▶ Activity:
Reproduce the listing that follows with no differences at all.

▶ Supplied records:
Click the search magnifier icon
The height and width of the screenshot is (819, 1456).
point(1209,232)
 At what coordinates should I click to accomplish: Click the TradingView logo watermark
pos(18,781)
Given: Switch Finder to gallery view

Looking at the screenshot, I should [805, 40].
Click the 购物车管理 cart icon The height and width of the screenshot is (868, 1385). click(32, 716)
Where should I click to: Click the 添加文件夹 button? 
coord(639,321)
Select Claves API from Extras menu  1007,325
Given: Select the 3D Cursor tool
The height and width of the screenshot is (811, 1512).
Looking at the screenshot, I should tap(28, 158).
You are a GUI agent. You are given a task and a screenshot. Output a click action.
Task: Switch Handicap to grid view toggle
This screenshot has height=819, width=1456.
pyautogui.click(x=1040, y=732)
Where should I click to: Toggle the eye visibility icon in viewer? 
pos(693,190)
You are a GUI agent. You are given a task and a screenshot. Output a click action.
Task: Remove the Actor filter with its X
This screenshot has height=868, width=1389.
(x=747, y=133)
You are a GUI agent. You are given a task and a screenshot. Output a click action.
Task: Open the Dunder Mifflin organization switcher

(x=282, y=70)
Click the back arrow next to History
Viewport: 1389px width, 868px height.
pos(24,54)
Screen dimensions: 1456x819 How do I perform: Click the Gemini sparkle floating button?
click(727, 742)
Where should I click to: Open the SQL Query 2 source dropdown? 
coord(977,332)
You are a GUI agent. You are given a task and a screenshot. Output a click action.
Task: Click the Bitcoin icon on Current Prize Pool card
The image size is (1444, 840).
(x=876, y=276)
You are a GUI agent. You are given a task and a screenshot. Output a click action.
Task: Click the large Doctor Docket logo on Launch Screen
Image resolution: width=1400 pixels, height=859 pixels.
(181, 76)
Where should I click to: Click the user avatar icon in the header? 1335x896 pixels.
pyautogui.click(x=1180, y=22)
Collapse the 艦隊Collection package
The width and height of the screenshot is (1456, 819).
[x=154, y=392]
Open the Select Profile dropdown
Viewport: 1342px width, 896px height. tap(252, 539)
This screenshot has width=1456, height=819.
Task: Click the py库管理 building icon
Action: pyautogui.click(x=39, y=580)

▶ Written answer:
Click the search magnifier icon
The height and width of the screenshot is (819, 1456).
point(1209,232)
 At what coordinates should I click to accomplish: Click the TradingView logo watermark
pos(18,781)
Given: Switch Finder to gallery view

Looking at the screenshot, I should [805, 40].
Click the 购物车管理 cart icon The height and width of the screenshot is (868, 1385). click(32, 716)
Where should I click to: Click the 添加文件夹 button? 
coord(639,321)
Select Claves API from Extras menu  1007,325
Given: Select the 3D Cursor tool
The height and width of the screenshot is (811, 1512).
Looking at the screenshot, I should tap(28, 158).
You are a GUI agent. You are given a task and a screenshot. Output a click action.
Task: Switch Handicap to grid view toggle
This screenshot has height=819, width=1456.
pyautogui.click(x=1040, y=732)
Where should I click to: Toggle the eye visibility icon in viewer? 
pos(693,190)
You are a GUI agent. You are given a task and a screenshot. Output a click action.
Task: Remove the Actor filter with its X
This screenshot has height=868, width=1389.
(x=747, y=133)
You are a GUI agent. You are given a task and a screenshot. Output a click action.
Task: Open the Dunder Mifflin organization switcher

(x=282, y=70)
Click the back arrow next to History
Viewport: 1389px width, 868px height.
pos(24,54)
Screen dimensions: 1456x819 How do I perform: Click the Gemini sparkle floating button?
click(727, 742)
Where should I click to: Open the SQL Query 2 source dropdown? 
coord(977,332)
You are a GUI agent. You are given a task and a screenshot. Output a click action.
Task: Click the Bitcoin icon on Current Prize Pool card
The image size is (1444, 840).
(x=876, y=276)
You are a GUI agent. You are given a task and a screenshot. Output a click action.
Task: Click the large Doctor Docket logo on Launch Screen
Image resolution: width=1400 pixels, height=859 pixels.
(181, 76)
Where should I click to: Click the user avatar icon in the header? 1335x896 pixels.
pyautogui.click(x=1180, y=22)
Collapse the 艦隊Collection package
The width and height of the screenshot is (1456, 819).
[x=154, y=392]
Open the Select Profile dropdown
Viewport: 1342px width, 896px height. tap(252, 539)
This screenshot has width=1456, height=819.
Task: Click the py库管理 building icon
Action: pyautogui.click(x=39, y=580)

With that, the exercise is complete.